AWS raises machine learning expectations for cloud security

AWS's new GuardDuty and Macie offerings unleash the power of machine learning to secure your data. Are they right for your enterprise?

artificial intelligence / machine learning
Thinkstock

Turning on machine-learning based cloud security tools like Amazon Web Service's (AWS) new GuardDuty and Macie offerings might be a no-brainer for AWS customers. It raises the bar for attackers, but will not protect you from sophisticated adversaries, experts say.

The AWS Macie service, announced in August, trains on the content of users' Amazon S3 buckets and alerts customers when it detects suspicious activity, with a focus on PCI, HIPAA, and GDPR compliance. AWS GuardDuty, a complementary offering announced at the end of November, uses machine learning to analyze AWS CloudTrail, VPC Flow Logs, and AWS DNS logs. Like Macie, GuardDuty focuses on anomaly detection to alert customers to suspicious activity.

"From a technical point of view this is amazing," Clarence Chio, author of the forthcoming O'Reilly book Machine Learning and Security, says. "Anytime a horizontal platform provides a service like this, [it is] providing something no one else has the ability to provide."

Given material >>
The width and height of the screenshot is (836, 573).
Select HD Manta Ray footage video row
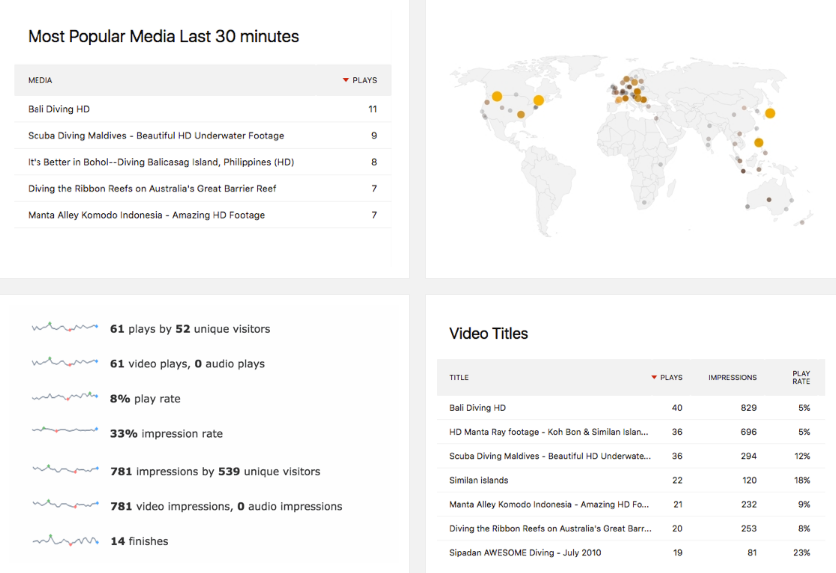pyautogui.click(x=548, y=432)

Given task 1 >> In the AWS cloud security article, copy the stretch from "artificial intelligence /" through "to suspicious activity.", substituting "outlier detection" for "anomaly detection".
Given task 2 >> According to the AWS cloud security article, when was AWS GuardDuty announced?
The data here has no connection to the AWS cloud security article.

Task response 1 >>
artificial intelligence / machine learning
Thinkstock

Turning on machine-learning based cloud security tools like Amazon Web Service's (AWS) new GuardDuty and Macie offerings might be a no-brainer for AWS customers. It raises the bar for attackers, but will not protect you from sophisticated adversaries, experts say.

The AWS Macie service, announced in August, trains on the content of users' Amazon S3 buckets and alerts customers when it detects suspicious activity, with a focus on PCI, HIPAA, and GDPR compliance. AWS GuardDuty, a complementary offering announced at the end of November, uses machine learning to analyze AWS CloudTrail, VPC Flow Logs, and AWS DNS logs. Like Macie, GuardDuty focuses on outlier detection to alert customers to suspicious activity.

Task response 2 >> At the end of November.